Le nouveau coach des Lakers a néanmoins fait de la défense son chantier prioritaire. Sur ce plan, Beverley va apporter sa hargne et sa dureté à un groupe qui en a énormément manqué la saison passée.

« Les équipes qui savent être dissuasives quand c'est nécessaire sont celles qui gagnent. Si on défend bien, si on oblige les adversaires à prendre des tirs difficiles, si on limite leurs possibilités de marquer, si on est présent au rebond, cela nous mettra sur la voie de la réussite », a estimé Lebron James, à l'aube de sa 20e saison, durant laquelle il pourrait dépasser le légendaire Kareem Abdul-Jabbar comme meilleur marqueur de l'histoire de la ligue.

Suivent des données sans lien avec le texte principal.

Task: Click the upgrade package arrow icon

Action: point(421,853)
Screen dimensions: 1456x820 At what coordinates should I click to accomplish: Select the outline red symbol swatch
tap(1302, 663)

À 37 ans, son objectif reste toutefois une cinquième bague de champion. Pour cela, « le plus important est d'être disponible pour l'équipe », a dit la superstar âgée de 37 ans, qui n'a joué que 56 des 82 matchs de la dernière saison régulière.

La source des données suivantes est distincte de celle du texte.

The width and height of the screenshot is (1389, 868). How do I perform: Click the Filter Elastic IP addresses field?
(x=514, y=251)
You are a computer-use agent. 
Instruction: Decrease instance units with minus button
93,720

Plus encore que son leader, l'ailier Anthony Davis n'a pas été épargné par les blessures au cours des deux années passées, au point d'avoir été critiqué pour sa prétendue fragilité. Il aura d'autant plus de choses à prouver que James lui a demandé « de prendre les rênes en attaque ».

Nets : paix, unité et basket

L'été fut orageux à Brooklyn, après une saison bien compliquée, entre la non vaccination du meneur Kyrie Irving, qui lui a fait rater de nombreux matchs, et le départ en février de l'arrière James Harden à Philadelphie, en échange de Ben Simmons, sans que ce dernier ne joue un seul match. Blessé au dos, il avait aussi plaidé une incapacité mentale résultant d'un conflit de plusieurs mois avec les Sixers.

Frustré, Kevin Durant est alors parti au bras de fer, en réclamant d'être échangé, avant de consentir à rester à Brooklyn, à condition que le directeur général Sean Marks et l'entraîneur-chef Steve Nash soient évincés. Rien de ceci ne s'est produit: tout comme Irving, convoité par les Lakers, « KD » demeure un joueur des Nets avec lesquels il n'a jamais dépassé les demi-finales d'Association de l'Est en deux saisons.

« Est-ce qu'on peut passer à autre chose? Je sais que c'est une histoire intéressante, que le drame est vendeur, je comprends ça. Mais je n'ai manqué aucun match, je n'ai manqué aucun entraînement, je suis toujours là. J'espère donc que nous pourrons dépasser cela », a-t-il récemment dit.

« Ça va... Toutes les familles ont des problèmes. Ça arrive, c'est une situation courante dans la ligue. Mais c'est derrière nous », a dédramatisé Nash, qui sera plus sous pression que jamais pour enfin bâtir un collectif performant et créer une identité de jeu.

Si Irving et Simmons redeviennent des basketteurs à part entière et performants, sa tâche sera facilitée, l'effectif s'étant peu renforcé durant la saison morte, sinon par les arrivées des ailiers Markieff Morris et Royce O'Neal, ainsi que de l'arrière TJ Warren.